↓↓↓

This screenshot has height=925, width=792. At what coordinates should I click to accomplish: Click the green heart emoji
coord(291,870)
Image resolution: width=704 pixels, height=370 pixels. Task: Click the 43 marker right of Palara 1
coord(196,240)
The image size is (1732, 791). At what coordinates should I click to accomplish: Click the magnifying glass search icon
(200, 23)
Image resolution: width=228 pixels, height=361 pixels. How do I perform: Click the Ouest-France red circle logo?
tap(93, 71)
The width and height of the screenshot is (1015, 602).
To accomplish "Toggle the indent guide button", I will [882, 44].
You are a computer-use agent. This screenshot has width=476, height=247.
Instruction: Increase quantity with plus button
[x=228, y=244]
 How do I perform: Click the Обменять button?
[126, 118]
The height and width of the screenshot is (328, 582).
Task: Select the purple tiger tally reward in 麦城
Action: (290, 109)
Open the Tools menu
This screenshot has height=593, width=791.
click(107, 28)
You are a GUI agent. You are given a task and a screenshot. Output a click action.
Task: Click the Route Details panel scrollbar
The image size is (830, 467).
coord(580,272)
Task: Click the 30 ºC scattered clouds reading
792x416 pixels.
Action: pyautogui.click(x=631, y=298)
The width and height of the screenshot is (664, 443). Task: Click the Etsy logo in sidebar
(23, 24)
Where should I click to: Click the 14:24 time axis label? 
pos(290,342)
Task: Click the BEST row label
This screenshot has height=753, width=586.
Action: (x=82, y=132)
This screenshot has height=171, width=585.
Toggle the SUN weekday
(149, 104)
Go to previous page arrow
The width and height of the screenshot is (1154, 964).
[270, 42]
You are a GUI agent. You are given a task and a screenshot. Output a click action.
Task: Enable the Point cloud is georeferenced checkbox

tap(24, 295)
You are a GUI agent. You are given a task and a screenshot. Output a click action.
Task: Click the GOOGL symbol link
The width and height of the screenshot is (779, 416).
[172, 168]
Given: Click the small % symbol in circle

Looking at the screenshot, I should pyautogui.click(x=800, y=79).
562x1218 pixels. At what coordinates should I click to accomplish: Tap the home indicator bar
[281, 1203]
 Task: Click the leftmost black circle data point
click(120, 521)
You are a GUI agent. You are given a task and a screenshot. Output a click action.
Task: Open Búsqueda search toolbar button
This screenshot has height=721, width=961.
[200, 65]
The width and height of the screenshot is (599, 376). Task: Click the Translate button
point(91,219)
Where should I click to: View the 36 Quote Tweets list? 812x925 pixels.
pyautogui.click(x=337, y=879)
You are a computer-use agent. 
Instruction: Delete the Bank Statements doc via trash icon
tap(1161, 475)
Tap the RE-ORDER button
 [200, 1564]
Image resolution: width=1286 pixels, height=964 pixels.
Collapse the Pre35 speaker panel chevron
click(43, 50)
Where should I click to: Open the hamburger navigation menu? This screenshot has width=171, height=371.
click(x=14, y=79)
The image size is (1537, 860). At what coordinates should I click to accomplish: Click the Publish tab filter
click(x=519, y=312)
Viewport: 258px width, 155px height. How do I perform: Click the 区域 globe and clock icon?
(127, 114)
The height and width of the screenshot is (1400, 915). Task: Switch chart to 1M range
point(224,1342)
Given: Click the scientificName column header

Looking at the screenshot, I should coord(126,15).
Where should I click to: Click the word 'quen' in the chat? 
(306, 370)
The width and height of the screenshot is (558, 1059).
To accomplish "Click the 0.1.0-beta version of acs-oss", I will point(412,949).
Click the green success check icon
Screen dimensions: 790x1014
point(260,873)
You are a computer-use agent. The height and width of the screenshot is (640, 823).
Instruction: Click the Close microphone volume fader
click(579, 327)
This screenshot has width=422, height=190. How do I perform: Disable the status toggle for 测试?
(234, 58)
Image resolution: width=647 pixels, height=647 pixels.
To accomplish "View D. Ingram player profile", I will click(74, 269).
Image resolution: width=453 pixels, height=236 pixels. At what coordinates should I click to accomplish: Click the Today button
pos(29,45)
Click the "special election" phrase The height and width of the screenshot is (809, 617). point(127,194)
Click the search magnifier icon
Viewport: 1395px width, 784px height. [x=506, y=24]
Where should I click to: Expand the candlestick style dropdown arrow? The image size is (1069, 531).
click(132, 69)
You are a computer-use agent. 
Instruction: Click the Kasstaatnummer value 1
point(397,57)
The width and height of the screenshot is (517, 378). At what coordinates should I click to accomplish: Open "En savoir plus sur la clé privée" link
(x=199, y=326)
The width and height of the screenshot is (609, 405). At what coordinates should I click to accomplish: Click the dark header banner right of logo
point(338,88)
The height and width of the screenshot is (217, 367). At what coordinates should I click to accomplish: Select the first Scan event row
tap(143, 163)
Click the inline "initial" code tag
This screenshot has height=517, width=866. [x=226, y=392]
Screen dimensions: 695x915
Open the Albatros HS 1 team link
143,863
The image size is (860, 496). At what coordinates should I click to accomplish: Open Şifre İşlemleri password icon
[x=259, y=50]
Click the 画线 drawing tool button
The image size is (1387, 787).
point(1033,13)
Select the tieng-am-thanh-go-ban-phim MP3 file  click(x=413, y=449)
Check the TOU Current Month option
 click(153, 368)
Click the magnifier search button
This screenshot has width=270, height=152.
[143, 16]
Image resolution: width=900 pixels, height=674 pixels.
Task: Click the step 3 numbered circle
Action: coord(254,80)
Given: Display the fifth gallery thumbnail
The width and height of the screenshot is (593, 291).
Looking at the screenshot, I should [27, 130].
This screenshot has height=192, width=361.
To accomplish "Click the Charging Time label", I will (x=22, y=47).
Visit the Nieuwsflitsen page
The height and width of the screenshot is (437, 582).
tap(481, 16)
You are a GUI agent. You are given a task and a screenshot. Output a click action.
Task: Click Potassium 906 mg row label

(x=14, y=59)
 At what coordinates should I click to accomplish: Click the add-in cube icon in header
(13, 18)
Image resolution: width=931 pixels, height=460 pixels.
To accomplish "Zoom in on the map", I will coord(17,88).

↑↑↑

- [YOUR ASSIGNMENT]: Go through the listing and print each line exactly as it appears.

- [TASK ANSWER]:
This screenshot has height=925, width=792. At what coordinates should I click to accomplish: Click the green heart emoji
coord(291,870)
Image resolution: width=704 pixels, height=370 pixels. Task: Click the 43 marker right of Palara 1
coord(196,240)
The image size is (1732, 791). At what coordinates should I click to accomplish: Click the magnifying glass search icon
(200, 23)
Image resolution: width=228 pixels, height=361 pixels. How do I perform: Click the Ouest-France red circle logo?
tap(93, 71)
The width and height of the screenshot is (1015, 602).
To accomplish "Toggle the indent guide button", I will [882, 44].
You are a computer-use agent. This screenshot has width=476, height=247.
Instruction: Increase quantity with plus button
[x=228, y=244]
 How do I perform: Click the Обменять button?
[126, 118]
The height and width of the screenshot is (328, 582).
Task: Select the purple tiger tally reward in 麦城
Action: (290, 109)
Open the Tools menu
This screenshot has height=593, width=791.
click(107, 28)
You are a GUI agent. You are given a task and a screenshot. Output a click action.
Task: Click the Route Details panel scrollbar
The image size is (830, 467).
coord(580,272)
Task: Click the 30 ºC scattered clouds reading
792x416 pixels.
Action: pyautogui.click(x=631, y=298)
The width and height of the screenshot is (664, 443). Task: Click the Etsy logo in sidebar
(23, 24)
Where should I click to: Click the 14:24 time axis label? 
pos(290,342)
Task: Click the BEST row label
This screenshot has height=753, width=586.
Action: (x=82, y=132)
This screenshot has height=171, width=585.
Toggle the SUN weekday
(149, 104)
Go to previous page arrow
The width and height of the screenshot is (1154, 964).
[270, 42]
You are a GUI agent. You are given a task and a screenshot. Output a click action.
Task: Enable the Point cloud is georeferenced checkbox

tap(24, 295)
You are a GUI agent. You are given a task and a screenshot. Output a click action.
Task: Click the GOOGL symbol link
The width and height of the screenshot is (779, 416).
[172, 168]
Given: Click the small % symbol in circle

Looking at the screenshot, I should pyautogui.click(x=800, y=79).
562x1218 pixels. At what coordinates should I click to accomplish: Tap the home indicator bar
[281, 1203]
 Task: Click the leftmost black circle data point
click(120, 521)
You are a GUI agent. You are given a task and a screenshot. Output a click action.
Task: Open Búsqueda search toolbar button
This screenshot has height=721, width=961.
[200, 65]
The width and height of the screenshot is (599, 376). Task: Click the Translate button
point(91,219)
Where should I click to: View the 36 Quote Tweets list? 812x925 pixels.
pyautogui.click(x=337, y=879)
You are a computer-use agent. 
Instruction: Delete the Bank Statements doc via trash icon
tap(1161, 475)
Tap the RE-ORDER button
 [200, 1564]
Image resolution: width=1286 pixels, height=964 pixels.
Collapse the Pre35 speaker panel chevron
click(43, 50)
Where should I click to: Open the hamburger navigation menu? This screenshot has width=171, height=371.
click(x=14, y=79)
The image size is (1537, 860). At what coordinates should I click to accomplish: Click the Publish tab filter
click(x=519, y=312)
Viewport: 258px width, 155px height. How do I perform: Click the 区域 globe and clock icon?
(127, 114)
The height and width of the screenshot is (1400, 915). Task: Switch chart to 1M range
point(224,1342)
Given: Click the scientificName column header

Looking at the screenshot, I should coord(126,15).
Where should I click to: Click the word 'quen' in the chat? 
(306, 370)
The width and height of the screenshot is (558, 1059).
To accomplish "Click the 0.1.0-beta version of acs-oss", I will point(412,949).
Click the green success check icon
Screen dimensions: 790x1014
point(260,873)
You are a computer-use agent. The height and width of the screenshot is (640, 823).
Instruction: Click the Close microphone volume fader
click(579, 327)
This screenshot has width=422, height=190. How do I perform: Disable the status toggle for 测试?
(234, 58)
Image resolution: width=647 pixels, height=647 pixels.
To accomplish "View D. Ingram player profile", I will click(74, 269).
Image resolution: width=453 pixels, height=236 pixels. At what coordinates should I click to accomplish: Click the Today button
pos(29,45)
Click the "special election" phrase The height and width of the screenshot is (809, 617). point(127,194)
Click the search magnifier icon
Viewport: 1395px width, 784px height. [x=506, y=24]
Where should I click to: Expand the candlestick style dropdown arrow? The image size is (1069, 531).
click(132, 69)
You are a computer-use agent. 
Instruction: Click the Kasstaatnummer value 1
point(397,57)
The width and height of the screenshot is (517, 378). At what coordinates should I click to accomplish: Open "En savoir plus sur la clé privée" link
(x=199, y=326)
The width and height of the screenshot is (609, 405). At what coordinates should I click to accomplish: Click the dark header banner right of logo
point(338,88)
The height and width of the screenshot is (217, 367). At what coordinates should I click to accomplish: Select the first Scan event row
tap(143, 163)
Click the inline "initial" code tag
This screenshot has height=517, width=866. [x=226, y=392]
Screen dimensions: 695x915
Open the Albatros HS 1 team link
143,863
The image size is (860, 496). At what coordinates should I click to accomplish: Open Şifre İşlemleri password icon
[x=259, y=50]
Click the 画线 drawing tool button
The image size is (1387, 787).
point(1033,13)
Select the tieng-am-thanh-go-ban-phim MP3 file  click(x=413, y=449)
Check the TOU Current Month option
 click(153, 368)
Click the magnifier search button
This screenshot has width=270, height=152.
[143, 16]
Image resolution: width=900 pixels, height=674 pixels.
Task: Click the step 3 numbered circle
Action: coord(254,80)
Given: Display the fifth gallery thumbnail
The width and height of the screenshot is (593, 291).
Looking at the screenshot, I should [27, 130].
This screenshot has height=192, width=361.
To accomplish "Click the Charging Time label", I will (x=22, y=47).
Visit the Nieuwsflitsen page
The height and width of the screenshot is (437, 582).
tap(481, 16)
You are a GUI agent. You are given a task and a screenshot. Output a click action.
Task: Click Potassium 906 mg row label

(x=14, y=59)
 At what coordinates should I click to accomplish: Click the add-in cube icon in header
(13, 18)
Image resolution: width=931 pixels, height=460 pixels.
To accomplish "Zoom in on the map", I will coord(17,88).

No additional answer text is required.